# Chromatic number of a subgraph of a random graph

Suppose that we have a random graph G(n,p) with $$n$$ vertices and each edge exists with probability $$p = n^{-\alpha}, \alpha>\frac{5}{6}$$. Prove that with high probability, say $$1-\delta$$, every subgraph with $$o(\sqrt{n})$$ vertices has a chromatic number equal to 3.

This is the first part of a problem that I'm stuck at it.

• Is this a step in the proof of two-point concentration of the chromatic number $\chi(G(n,p))$? – Misha Lavrov Apr 16 at 20:32
• @MishaLavrov It is the first step in the proof of a concentration for the chromatic number.
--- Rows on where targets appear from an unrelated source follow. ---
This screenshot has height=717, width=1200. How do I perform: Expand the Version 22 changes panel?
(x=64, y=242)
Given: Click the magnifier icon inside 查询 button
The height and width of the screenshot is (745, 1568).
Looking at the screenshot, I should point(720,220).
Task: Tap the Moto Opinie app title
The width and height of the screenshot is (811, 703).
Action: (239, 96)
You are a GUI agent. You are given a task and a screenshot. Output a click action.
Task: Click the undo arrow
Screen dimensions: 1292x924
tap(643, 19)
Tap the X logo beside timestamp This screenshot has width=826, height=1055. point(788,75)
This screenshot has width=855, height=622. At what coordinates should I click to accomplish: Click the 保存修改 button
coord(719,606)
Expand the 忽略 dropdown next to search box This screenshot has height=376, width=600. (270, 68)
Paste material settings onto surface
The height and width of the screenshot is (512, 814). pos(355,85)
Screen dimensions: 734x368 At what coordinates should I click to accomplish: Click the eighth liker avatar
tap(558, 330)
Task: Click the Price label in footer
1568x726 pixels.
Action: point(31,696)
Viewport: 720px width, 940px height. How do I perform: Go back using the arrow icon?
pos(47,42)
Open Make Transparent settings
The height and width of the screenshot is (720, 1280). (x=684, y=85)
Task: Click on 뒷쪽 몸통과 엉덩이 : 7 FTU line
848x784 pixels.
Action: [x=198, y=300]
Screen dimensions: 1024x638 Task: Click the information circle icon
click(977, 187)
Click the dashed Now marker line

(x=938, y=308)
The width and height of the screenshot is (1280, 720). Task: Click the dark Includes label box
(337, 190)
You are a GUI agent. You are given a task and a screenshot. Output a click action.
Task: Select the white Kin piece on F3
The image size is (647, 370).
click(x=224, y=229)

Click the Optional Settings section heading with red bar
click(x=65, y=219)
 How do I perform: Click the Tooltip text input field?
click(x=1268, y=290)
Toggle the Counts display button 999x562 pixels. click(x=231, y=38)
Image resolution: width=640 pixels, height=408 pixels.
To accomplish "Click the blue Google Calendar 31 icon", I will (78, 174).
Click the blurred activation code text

What do you mean by two-point? – SMA.D Apr 16 at 20:39
• By two-point I mean the result that for some range of $p$ (I do not remember which) the chromatic number has one of two values with high probability. – Misha Lavrov Apr 16 at 21:38
• @MishaLavrov In my problem it was asked to prove $u\le\chi(G)\le u+3$ with high probability. – SMA.D Apr 17 at 4:40
• That's also pretty good! The $u \le \chi(G) \le u+1$ result can be found in this paper by Luczak. – Misha Lavrov Apr 17 at 5:07

For any $$k$$, the expected number of sets of $$k$$ vertices with at least $$\frac32k$$ edges between them is no more than $$\binom nk \binom{\binom k2}{\frac32 k} p^{\frac32k} \le \binom nk \binom{\frac12 k^2}{\frac32 k} p^{\frac32k}.$$ Using the inequality $$\binom nk \le \left(\frac{ne}{k}\right)^k$$, we can show that when $$k \le \sqrt n$$, this is bounded by $$f(n)^k$$ for some function $$f(n)$$ such that $$f(n) \to 0$$ as $$n \to \infty$$. (Try this!) In particular, if we sum over all $$k \le \sqrt n$$, the sum is bounded by $$\frac{f(n)}{1-f(n)}$$, which is still tending to $$0$$ as $$n \to \infty$$.
So with high probability, there are no sets of $$k\le \sqrt n$$ vertices with $$\frac32k$$ edges between them: in other words, the average degree of any subgraph on at most $$\sqrt n$$ vertices is less than $$3$$.
Then we can $$3$$-color any such subgraph by choosing a vertex $$v$$ of degree $$2$$, removing it, coloring the rest inductively, and putting $$v$$ back in with a color different from either of its neighbors.